**PROBLEM TO WORK ON**
Return every line of the records, exact and in full, until you have returned the line with "The height and width of the screenshot is (730, 852).", and include none of the pictures.

**EXTRACTED ENTRIES**
┌──

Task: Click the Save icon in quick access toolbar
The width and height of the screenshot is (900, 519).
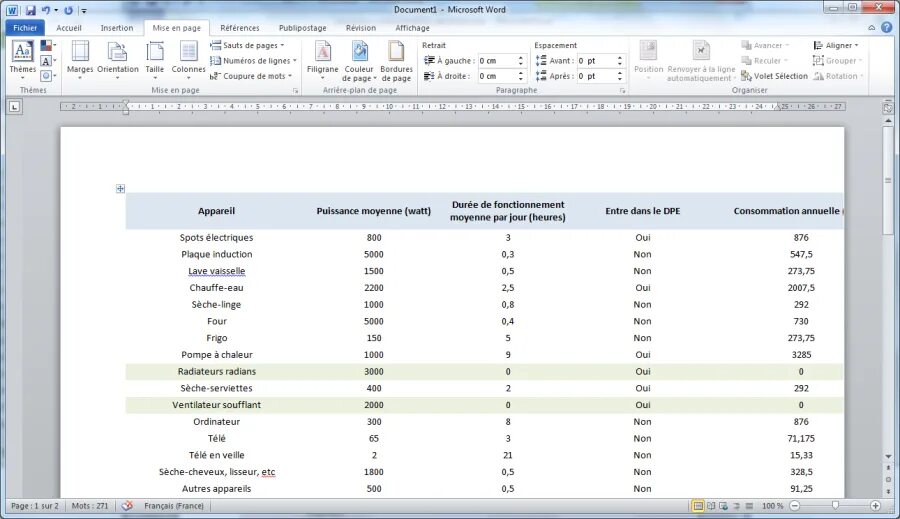Action: point(30,10)
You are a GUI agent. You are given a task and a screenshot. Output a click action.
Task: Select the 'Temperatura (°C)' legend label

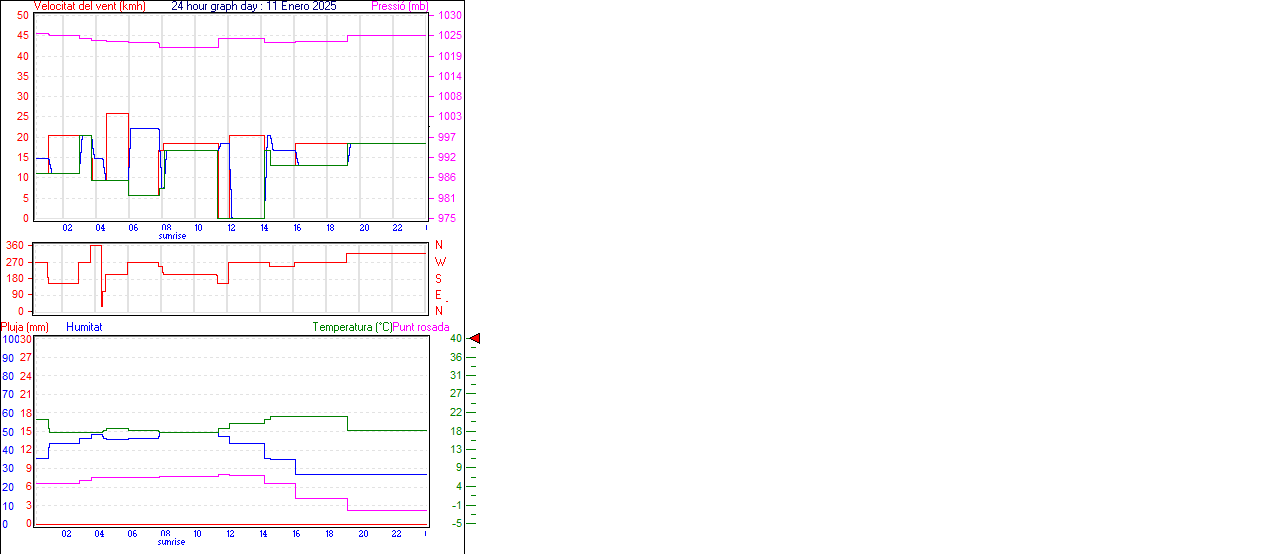tap(352, 327)
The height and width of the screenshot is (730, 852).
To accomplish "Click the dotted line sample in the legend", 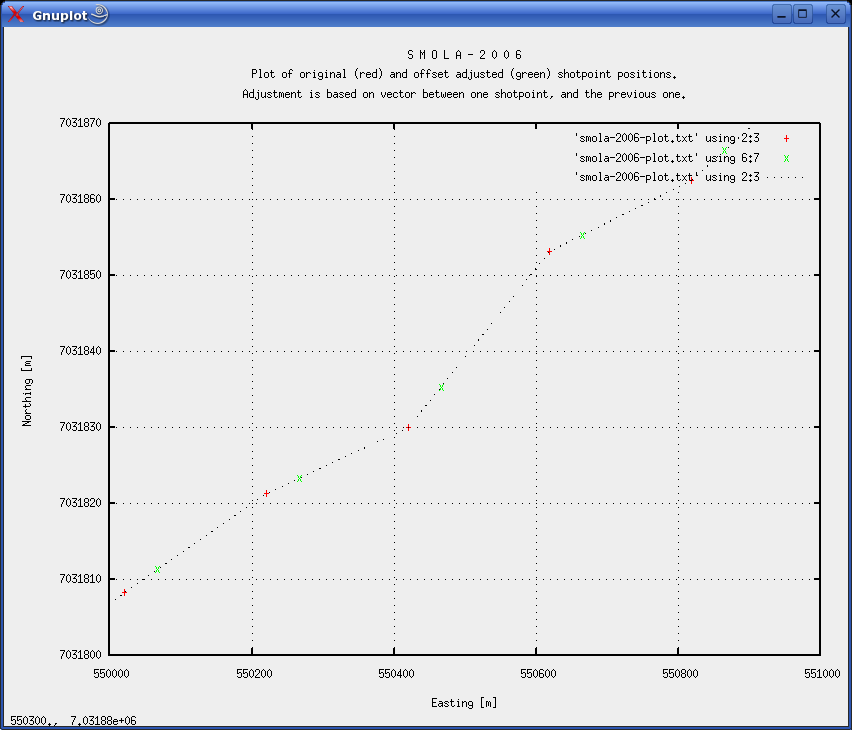I will pyautogui.click(x=786, y=177).
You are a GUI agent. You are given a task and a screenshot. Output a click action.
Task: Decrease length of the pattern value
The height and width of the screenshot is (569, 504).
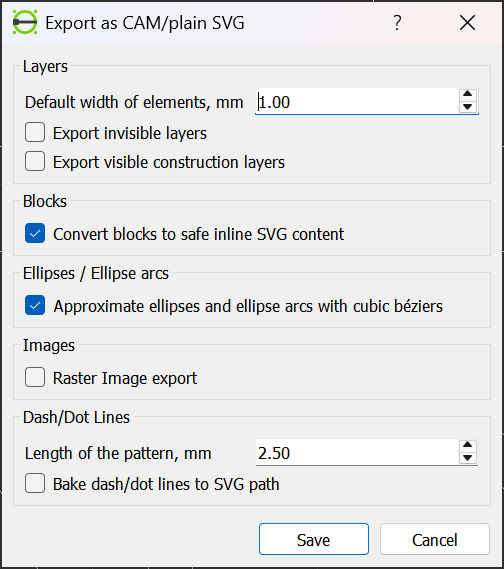point(467,458)
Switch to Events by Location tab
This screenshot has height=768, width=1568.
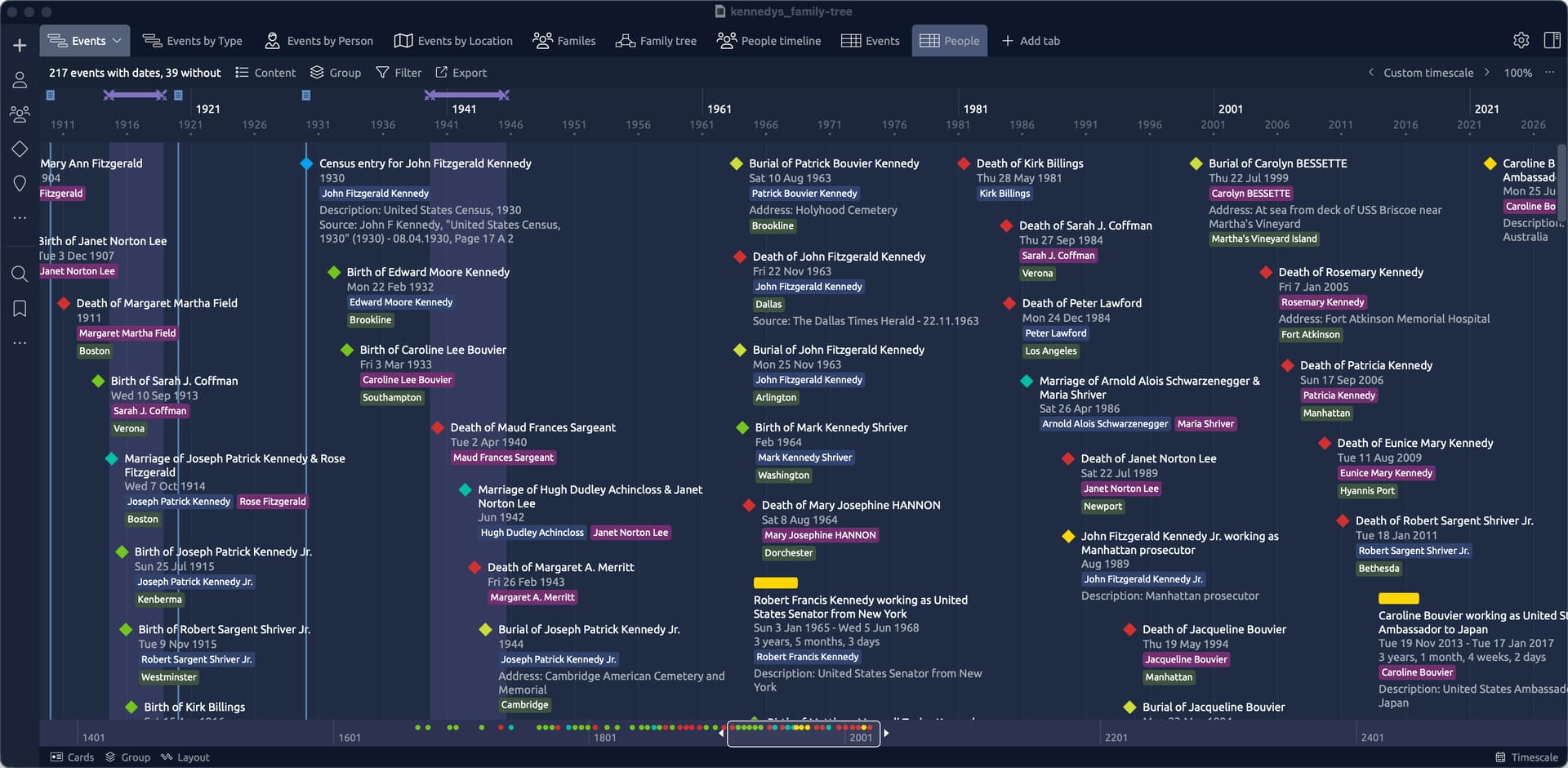(453, 41)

└──

**ANSWER TO THE EXERCISE**
Task: Click the Save icon in quick access toolbar
The width and height of the screenshot is (900, 519).
Action: point(30,10)
You are a GUI agent. You are given a task and a screenshot. Output a click action.
Task: Select the 'Temperatura (°C)' legend label

tap(352, 327)
The height and width of the screenshot is (730, 852).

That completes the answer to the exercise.